In finance, the rise of credit-derivatives networks caused connectivity in the global financial network to grow more dense than ever before, with nodes increasing 14-fold, and links between financial stocks becoming more frequent, increasing sixfold since 1985. Between 1998 and 2007, there was explosive growth in credit default swaps and collateralized debt obligations, as well as an increase in resale markets for capital. Whereas the trading of derivatives had been marginal in the three previous decades, by 2007 the market had expanded to $600 trillion, 16 times global equity market capitalization and 10 times global gross domestic product. These swaps contributed to network robustness by spreading risk through securitization, yet they rendered the system vulnerable to targeted attacks on its hub nodes, with the potential for risk amplification and contagion. It was ultimately the subprime crisis that triggered the financial crisis, but it was the underlying innovation, integration, and interdependency of the global financial network that created the system’s fragility.

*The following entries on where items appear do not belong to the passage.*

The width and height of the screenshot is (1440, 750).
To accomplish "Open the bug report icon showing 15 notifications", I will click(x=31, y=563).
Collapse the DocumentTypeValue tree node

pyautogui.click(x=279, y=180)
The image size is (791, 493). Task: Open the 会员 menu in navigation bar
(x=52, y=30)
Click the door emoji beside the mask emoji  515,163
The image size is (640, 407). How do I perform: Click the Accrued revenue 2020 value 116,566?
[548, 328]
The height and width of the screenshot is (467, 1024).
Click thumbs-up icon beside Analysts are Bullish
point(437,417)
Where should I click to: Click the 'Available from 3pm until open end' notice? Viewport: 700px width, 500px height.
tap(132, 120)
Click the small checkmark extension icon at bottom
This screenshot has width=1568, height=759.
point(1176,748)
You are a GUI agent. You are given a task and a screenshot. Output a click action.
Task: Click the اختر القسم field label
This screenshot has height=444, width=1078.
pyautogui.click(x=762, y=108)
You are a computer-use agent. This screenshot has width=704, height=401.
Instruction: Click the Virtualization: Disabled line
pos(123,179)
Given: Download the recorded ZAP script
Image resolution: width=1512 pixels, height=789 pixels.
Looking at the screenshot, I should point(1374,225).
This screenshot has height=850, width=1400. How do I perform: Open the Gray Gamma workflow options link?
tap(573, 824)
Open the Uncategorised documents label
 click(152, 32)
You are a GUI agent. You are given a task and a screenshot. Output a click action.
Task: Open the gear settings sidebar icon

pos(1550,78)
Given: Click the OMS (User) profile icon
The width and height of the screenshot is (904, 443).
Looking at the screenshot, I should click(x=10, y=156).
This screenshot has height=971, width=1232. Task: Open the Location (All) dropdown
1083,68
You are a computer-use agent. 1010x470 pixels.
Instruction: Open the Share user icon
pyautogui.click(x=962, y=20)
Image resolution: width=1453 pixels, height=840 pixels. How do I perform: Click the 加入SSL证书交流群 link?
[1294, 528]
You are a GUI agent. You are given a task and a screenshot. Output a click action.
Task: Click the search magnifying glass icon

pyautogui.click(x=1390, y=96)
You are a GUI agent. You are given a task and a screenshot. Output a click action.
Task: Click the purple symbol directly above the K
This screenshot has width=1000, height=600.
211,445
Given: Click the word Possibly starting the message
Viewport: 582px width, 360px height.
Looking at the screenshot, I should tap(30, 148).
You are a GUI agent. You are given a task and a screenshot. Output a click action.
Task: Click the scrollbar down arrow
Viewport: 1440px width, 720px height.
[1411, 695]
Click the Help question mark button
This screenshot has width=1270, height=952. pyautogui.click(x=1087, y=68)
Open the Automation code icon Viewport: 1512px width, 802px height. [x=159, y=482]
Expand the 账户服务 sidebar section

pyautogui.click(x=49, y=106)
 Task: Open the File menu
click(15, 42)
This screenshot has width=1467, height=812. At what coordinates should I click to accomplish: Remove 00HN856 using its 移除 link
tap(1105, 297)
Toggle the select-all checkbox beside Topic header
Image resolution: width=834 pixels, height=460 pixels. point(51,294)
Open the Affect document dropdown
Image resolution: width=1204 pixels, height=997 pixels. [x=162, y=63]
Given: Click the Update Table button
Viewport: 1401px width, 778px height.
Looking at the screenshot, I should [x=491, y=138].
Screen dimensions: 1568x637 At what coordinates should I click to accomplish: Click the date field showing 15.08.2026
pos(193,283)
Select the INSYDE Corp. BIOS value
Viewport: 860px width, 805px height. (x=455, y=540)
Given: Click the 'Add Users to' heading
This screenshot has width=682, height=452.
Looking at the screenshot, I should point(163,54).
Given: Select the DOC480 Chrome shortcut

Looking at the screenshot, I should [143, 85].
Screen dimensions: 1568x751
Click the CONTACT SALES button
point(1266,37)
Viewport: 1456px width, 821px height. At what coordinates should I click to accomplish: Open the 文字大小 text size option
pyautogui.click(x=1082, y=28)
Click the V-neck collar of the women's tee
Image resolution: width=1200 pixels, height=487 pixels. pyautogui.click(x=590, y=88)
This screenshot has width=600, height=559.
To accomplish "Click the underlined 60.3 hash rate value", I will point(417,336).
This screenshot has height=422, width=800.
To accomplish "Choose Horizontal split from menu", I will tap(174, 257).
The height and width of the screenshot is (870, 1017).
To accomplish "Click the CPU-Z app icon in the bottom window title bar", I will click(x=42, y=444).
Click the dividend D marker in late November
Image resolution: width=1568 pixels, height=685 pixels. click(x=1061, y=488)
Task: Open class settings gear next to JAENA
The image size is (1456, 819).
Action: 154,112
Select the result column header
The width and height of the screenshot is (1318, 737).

The focus on innovation and spreading the risk got ahead of regulation. Traders’ incentives encourage them to create ingenious new financial instruments and, because of the constraints posed by regulators, to find new, innovative trading strategies to offset risks. Credit default swaps allowed firms to outsource their risks to counterparties and effectively decouple risk from responsibility.
The tea nuggets and quite a few liberals were ranting just a few months ago about how they were but poor innocents who lived by the rules and should have to pay to bail-out people who took huge risks. Each in their way got something right. That initial genuine populism seemed to have been corrupted – in the conservative and libertarian camps – by FreedomWorks and others who were shifting the frame of blame to regulation of those perfect free markets of mythical lore. Now that the tea nuggets have their legislative clowns in place – part of the platform is to make sure the chain of connectivity remains with those who will pick up the tab at the bottom as the Flying Spaghetti Monster and Ayn Rand intended. Regulatory reform that can cope with this deeply embedded propensity to ripple out to devastate the people who can least afford it has been gagged and put back in the closet. Conservatives and right-wing libertarians seem to suffer from a form of Stockholm syndrome which makes them identify with their captors more than their own best interests.